Life is interconnected and so are the topics on this blog. It might be cooking and gardening one day, yoga the next, knitting and sewing, or hiking and then bird watching followed by recycling or composting. They are the parts that bring humble joy to my life of voluntary simplicity in Montana.
I had been having a real hankering for sloppy joes. It had been a really long time since I'd had this classic, family favorite. Now that the tomatoes are coming in I decided to make up a batch using the last bit of tomato sauce leftover from making that best-pizza-of-my-life I was going on about. I also tried out a new recipe for buns that I found in a Mennonite cookbook. They were surprisingly like my grandmother's. Not as good of course because, I mean, its Grandma we're talking about! But, still they turned out with a taste and texture that strongly reminded me of the countless wheat rolls I've eaten from my grandmother's kitchen. It was nice.
Pinto Bean Sloppy Joes
3 cups pinto beans, cooked
1 medium onion, diced
1 sweet pepper, diced
1 cup tomato sauce
3 t brown sugar
3 t vinegar
2 T ketchup
1 1/2 T chili powder
Process pinto beans in a food processor until they are partially chopped up. You are making bean burger so that is the consistency you are looking for.
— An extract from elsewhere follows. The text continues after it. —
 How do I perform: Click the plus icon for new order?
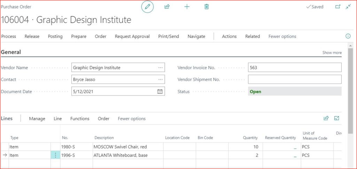[187, 7]
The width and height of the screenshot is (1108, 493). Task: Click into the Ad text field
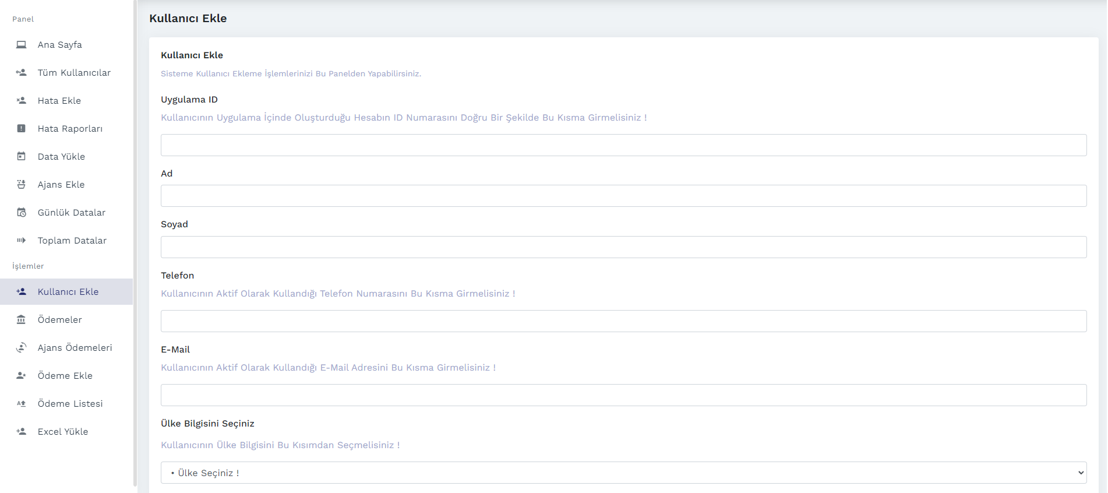(623, 196)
Saute the onion and pepper, in oil, over medium heat until tender.
Add all remaining ingredients and mix well. Allow the whole mixture to get thoroughly heated.
Serve on buns.
Mennonite Wheat Buns
1 t sugar
1/3 C warm water
4 1/2 t yeast
1 C soymilk
1/2 t salt
1/4 C butter
3-4 C wheat flour
Dissolve sugar in warm water in a large bowl.
Add yeast and stir.
Combine milk, salt, and butter in a saucepan and heat until warm.
Add the milk mixture to the bowl containing yeast.
Add flour and mix.
Turn out the dough onto a floured surface and knead for about 10 minutes.
Cover with a towel and let rise for about 30 minutes.
Knead again a few times and then shape rolls. It helps both stickiness and softness of you put a dab of olive oil on your hands as needed while forming the rolls. I form my rolls using what I think of as the pinch and tuck method. Tear off a chunk of dough and shape each into a ball, pulling edges to the underside of the roll to make a smooth top.
Place each roll on a baking stone or lightly greased baking sheet.
Let rise again for about 45 minutes or until doubled in size. Bake for 20 minutes at 375 degrees F.